Professeur agrégé à la Faculté de droit de Toulouse.

L'Editeur-propriétaire-gérant: E. THORIN.

Toulouse.

Imp. A. Chauvin et Fils.

LA

PARENTÉ PAR LES FEMMES

(Suite) (1)

CHAPITRE III.

SOUS L'EMPIRE ROMAIN.

§ 1. Notre première période avait pour conclusion la reconnaissance de la cognation comme donnant une vocation héréditaire; la descendance par les femmes comptait maintenant pour quelque chose devant le droit, contrairement aux principes anciens.

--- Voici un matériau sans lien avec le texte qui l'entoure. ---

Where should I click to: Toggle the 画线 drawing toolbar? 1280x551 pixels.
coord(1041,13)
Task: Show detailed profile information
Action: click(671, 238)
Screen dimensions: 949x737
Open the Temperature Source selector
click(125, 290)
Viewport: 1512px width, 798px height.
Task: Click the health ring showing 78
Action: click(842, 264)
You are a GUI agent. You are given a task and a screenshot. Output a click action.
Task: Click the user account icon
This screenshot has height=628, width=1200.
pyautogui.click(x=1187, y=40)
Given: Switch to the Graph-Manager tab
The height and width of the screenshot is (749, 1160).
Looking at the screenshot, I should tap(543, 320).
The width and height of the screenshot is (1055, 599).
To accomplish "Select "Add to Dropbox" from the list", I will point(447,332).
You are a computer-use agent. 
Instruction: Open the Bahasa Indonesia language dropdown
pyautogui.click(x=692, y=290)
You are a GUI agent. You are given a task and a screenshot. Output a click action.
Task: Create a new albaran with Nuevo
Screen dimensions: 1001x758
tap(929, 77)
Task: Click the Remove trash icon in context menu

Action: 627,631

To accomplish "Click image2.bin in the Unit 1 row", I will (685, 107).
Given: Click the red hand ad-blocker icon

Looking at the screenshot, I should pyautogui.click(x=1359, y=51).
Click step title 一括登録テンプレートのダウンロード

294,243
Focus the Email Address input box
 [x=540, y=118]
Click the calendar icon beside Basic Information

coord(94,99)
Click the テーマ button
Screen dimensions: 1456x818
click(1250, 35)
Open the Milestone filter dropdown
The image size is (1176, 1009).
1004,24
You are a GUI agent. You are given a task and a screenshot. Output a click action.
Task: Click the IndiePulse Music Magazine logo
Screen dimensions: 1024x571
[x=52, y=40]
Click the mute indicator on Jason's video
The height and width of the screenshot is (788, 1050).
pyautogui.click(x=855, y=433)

Le petit-fils ou la petite-fille étaient rattachés à leur aïeul maternel; la mère, qui transmet la vie, transmettait les biens, et l'on ne pouvait déjà plus dire rigoureusement qu'elle était finis familiæ, puisqu'à côté de la famille agnate, encore prédominante sans doute, avait pris place la famille naturelle. Et quelque inférieure que fût son rang dans la hiérarchie, comme l'était la situation de l'épouse à côté de l'époux, - la réforme prétorienne n'en était pas moins un acheminement à de nouvelles destinées, un premier pas, et décisif, dans la voie de la parenté bilatérale, telle que nous la concevons de nos jours et telle que Justinien l'établissait au sixième siècle de notre ère (2).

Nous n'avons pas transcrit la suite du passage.